PROBLEM STATEMENT: Check every line of the entries for "agent", and copy the lines that hold it.

DATASET EXTRACT:
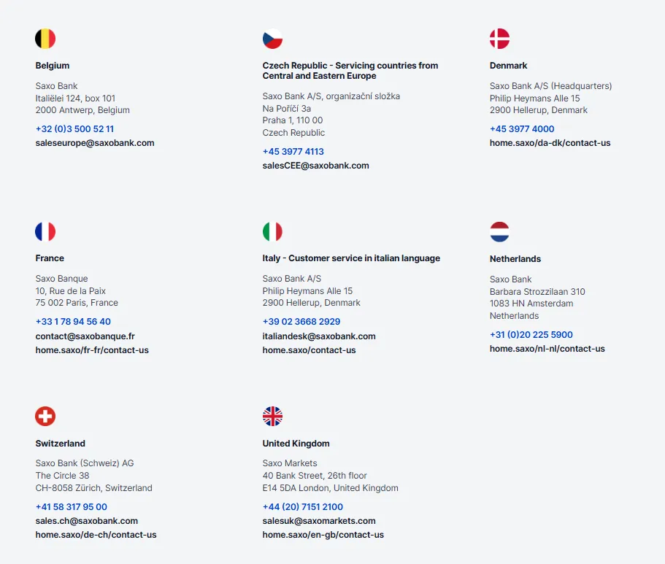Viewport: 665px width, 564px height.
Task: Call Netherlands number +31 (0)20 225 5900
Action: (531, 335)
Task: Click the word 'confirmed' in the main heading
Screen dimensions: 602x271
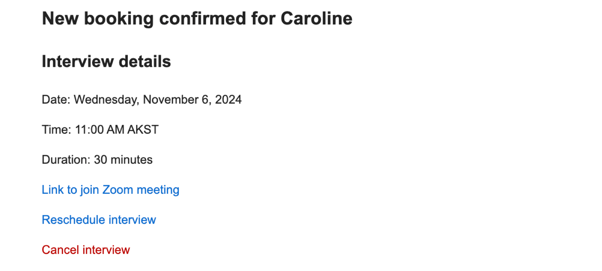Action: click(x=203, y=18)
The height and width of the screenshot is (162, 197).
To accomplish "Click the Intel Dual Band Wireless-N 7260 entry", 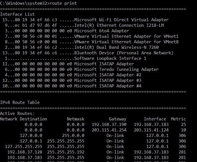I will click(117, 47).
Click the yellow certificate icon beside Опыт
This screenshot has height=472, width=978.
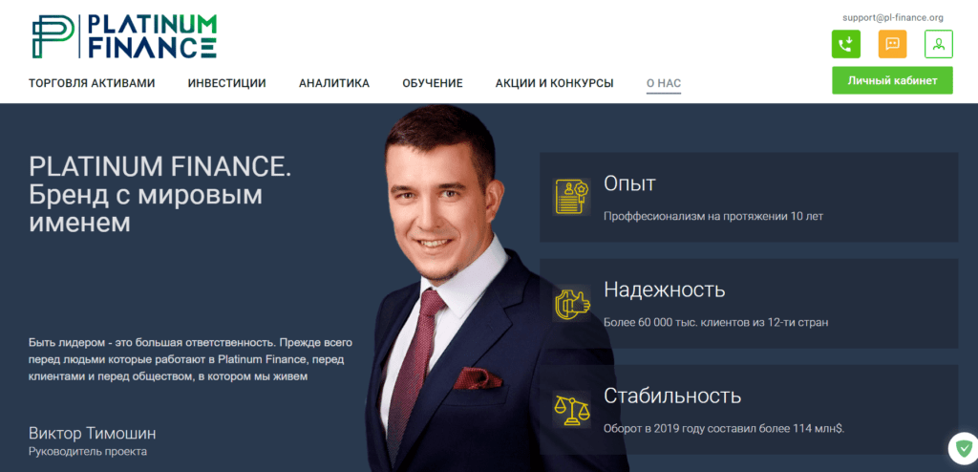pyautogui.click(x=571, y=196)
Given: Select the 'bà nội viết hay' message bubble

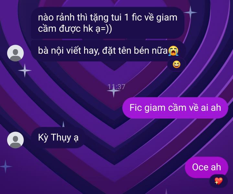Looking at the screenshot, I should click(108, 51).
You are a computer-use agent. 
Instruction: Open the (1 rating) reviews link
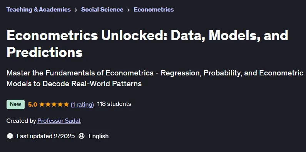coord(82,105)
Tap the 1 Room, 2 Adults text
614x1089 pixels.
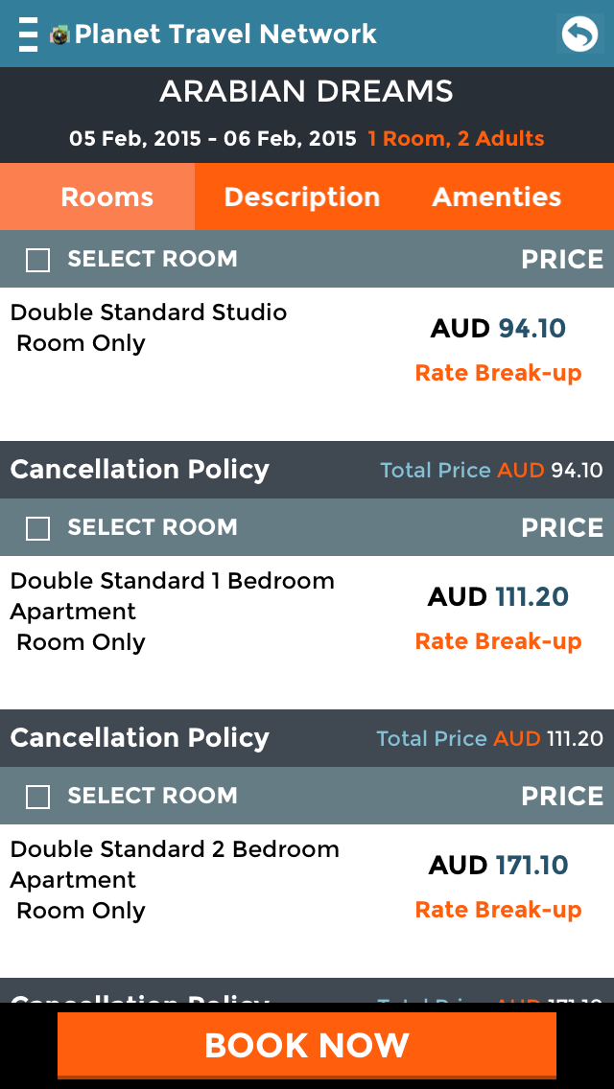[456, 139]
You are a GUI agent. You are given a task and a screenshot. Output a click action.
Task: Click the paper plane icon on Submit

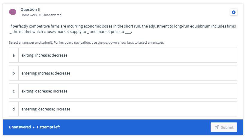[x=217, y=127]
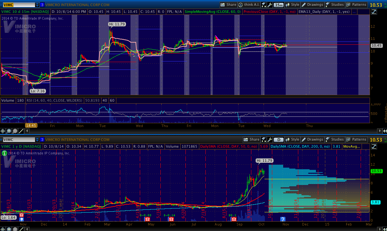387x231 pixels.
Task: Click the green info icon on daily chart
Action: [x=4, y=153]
--
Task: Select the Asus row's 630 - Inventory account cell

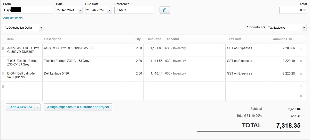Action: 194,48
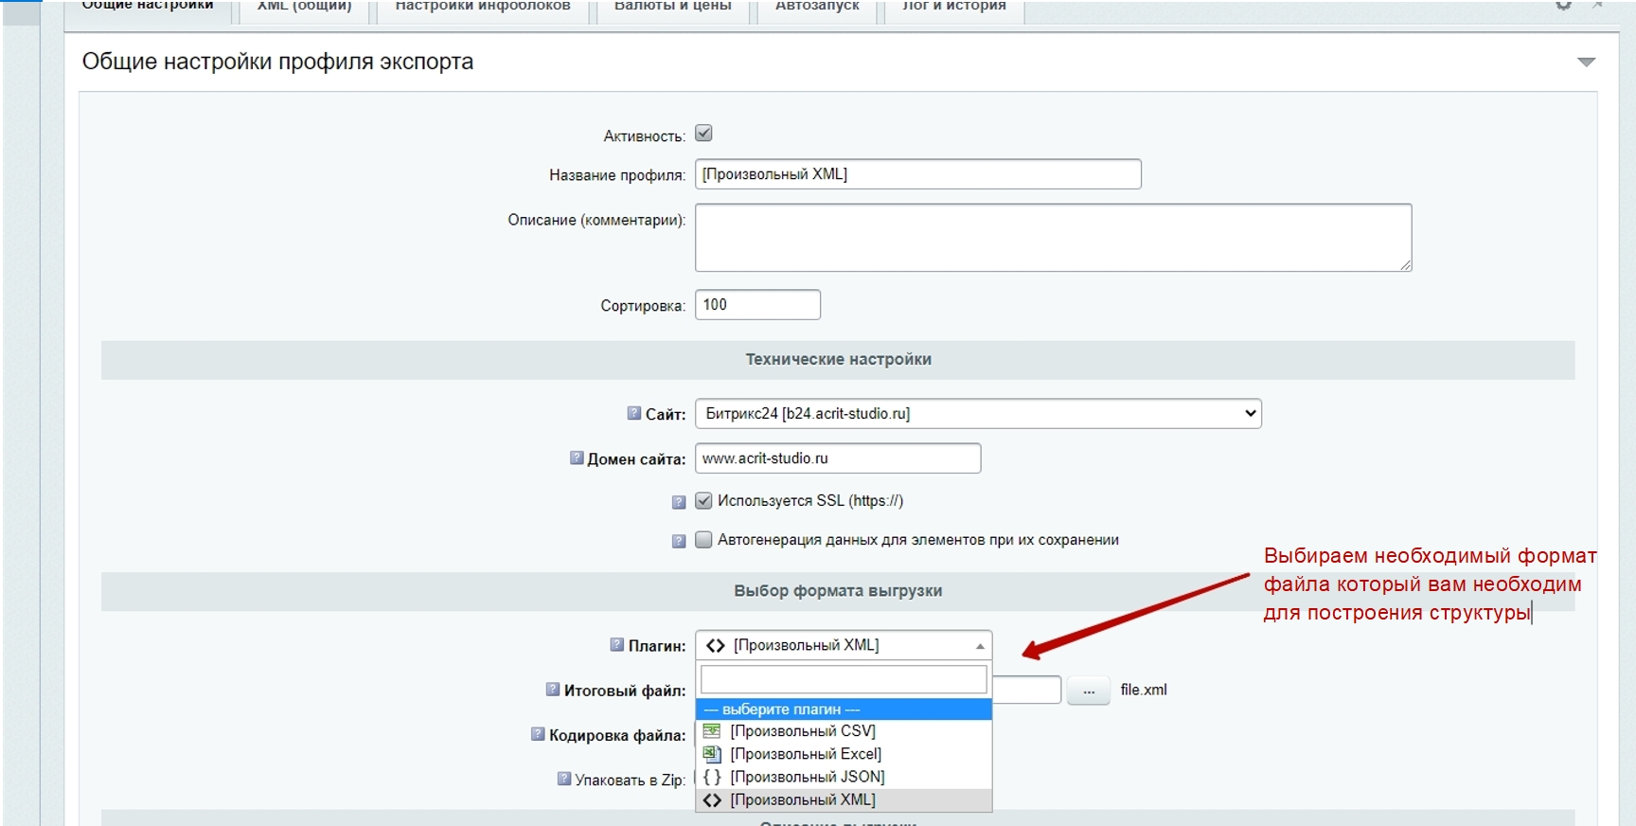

SOLUTION FOR THIS PROBLEM:
You are a computer-use agent. 
You are a GUI agent. You are given a task and a screenshot. Output a click action.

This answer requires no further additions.